New collaboration partners join the Online Road Safety project

Updated: Jul 21, 2022

NEWS


Finland's Police Department, the Barnahus project of the Finnish Institute for Health and Welfare, the Helsinki University Hospital's Mentalhub and the Council of the Baltin Sea States join the "Online Road Safety" project.













The Protect Children “Online Road Safety” project has gained widespread interest and has partnered with significant actors in the field. The project launch will be celebrated with an international event with speakers as broad ranging as tech leader Peter Vesterbacka and Google Country Director Antti Järvinen and will include a panel discussion with some of the project partners. The Minister of the Interior, Maria Ohisalo, guardian of the project, will also be speaking at the event.


“Information networks and the services offered therein enable communication, school attendance,and hobbies. By maneuvering the internet in the right way, digital online road safety can be made safer and even prevent crimes. The Finnish Police supports the Protect Children initiative for the development of digital skills for youth and children,” confirms Kimmo Ulkuniemi, Chief Superintendent of the National Police Board.

Protect Children is also cooperating with numerous national actors, including the Barnahus project run by the Finnish Institute of Health and Welfare.


”The Finnish Institute of Health and Welfare’s Barnahus program is joining the Online Road Safety project, because preventive measures such as media education should be a focus in the cooperation against violence committed against children,” says Taina Laajasalo, Leading Specialist for the Barnahus program.

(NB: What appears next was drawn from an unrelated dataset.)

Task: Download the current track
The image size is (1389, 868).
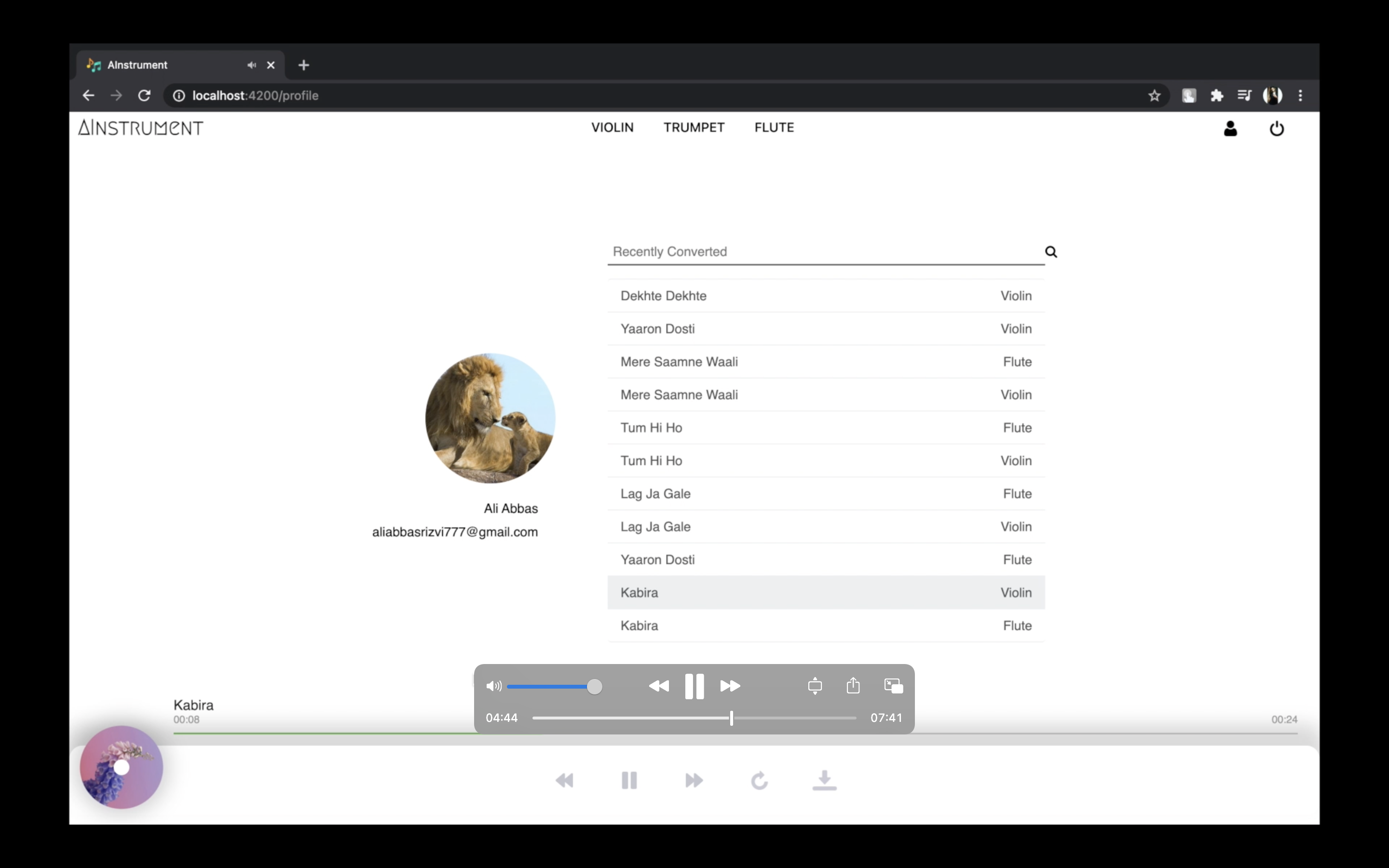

The core of the new “Online Road Safety” – project lies in introducing a novel approach to digital

safety skills as preventive work for the protection of children as well as a way to promote mental

health. Both adults and children alike need information as well as a common and comprehensive

notion of digital security.


”The promotion of children’s digital safety skills through media education is also preventive mental health work,” reminds Jan-Henry Stenberg, Head of Division at the Helsinki University Hospital.

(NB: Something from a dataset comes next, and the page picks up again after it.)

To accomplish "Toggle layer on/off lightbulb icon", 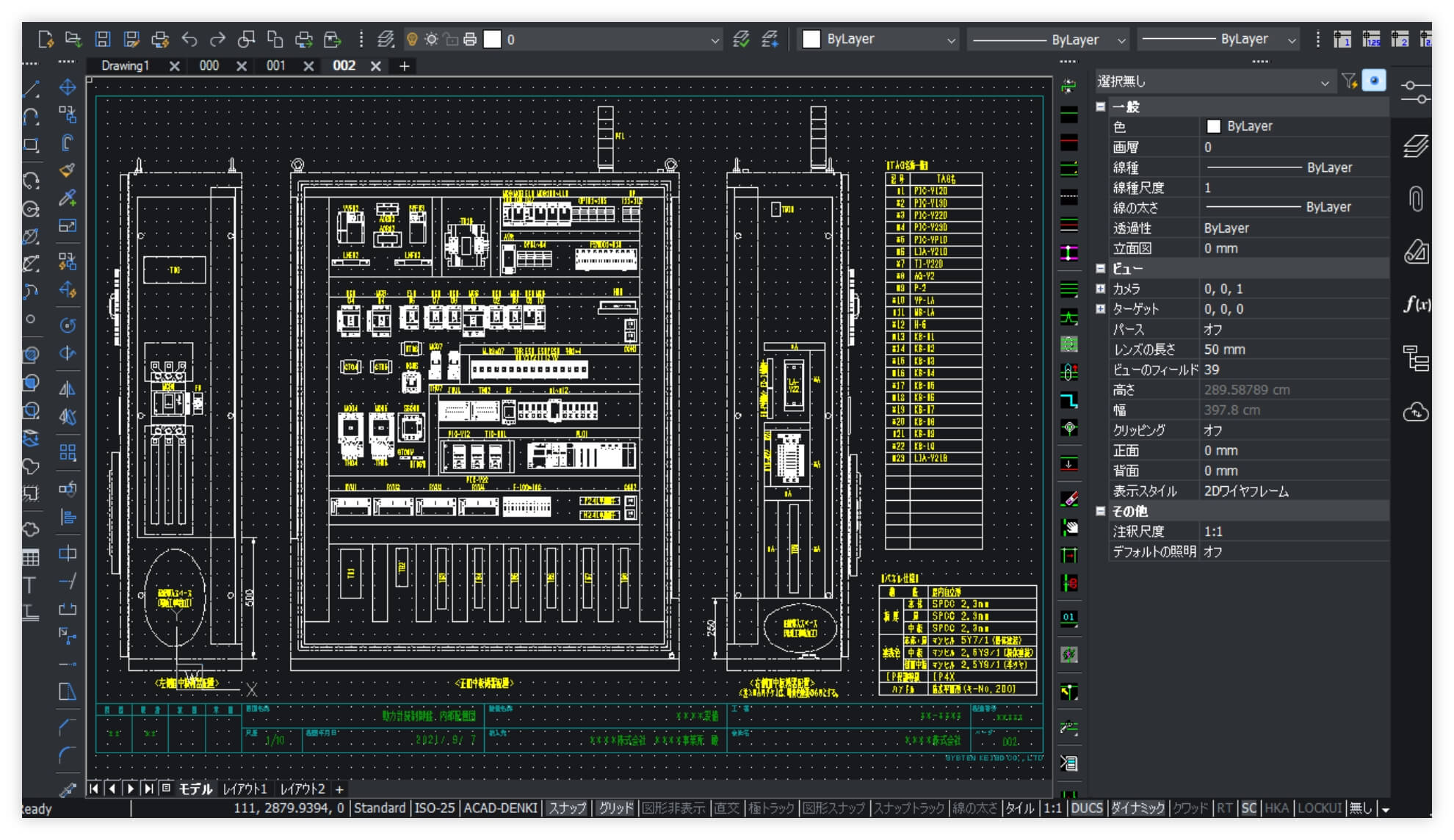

The Protect Children collaborates with the Council of the Baltic Sea States’s (CBSS) Children at Risk

Unit. International cooperation is crucial in order to raise awareness and to advocate the rights of

the child in the most effective way.


“Most people recognize the importance of - and feel comfortable - teaching young children how to keep safe in their communities and in traffic. But how do we teach children to look both directions online? Where and what are the traffic lights that indicate STOP or WALK? Where are the zebra crossings that will help children to move safely from one place to another online or to cross the intersections of online and offline life? Where can you run freely online and which roads do you need to take extra caution to cross or stay away from altogether? We are excited to support this project since it promotes a new perspective on how we teach children how to stay safe online, bringing us closer to the reality of where children play, interact and learn today – online, offline and at the intersections between the two.” Olivia Lind-Haldorsson from CBSS sums the importance of the project.

Havas Helsinki, part of a global advertising agency group and long time partner and supporter of Protect Children, is responsible for the visual image of the project.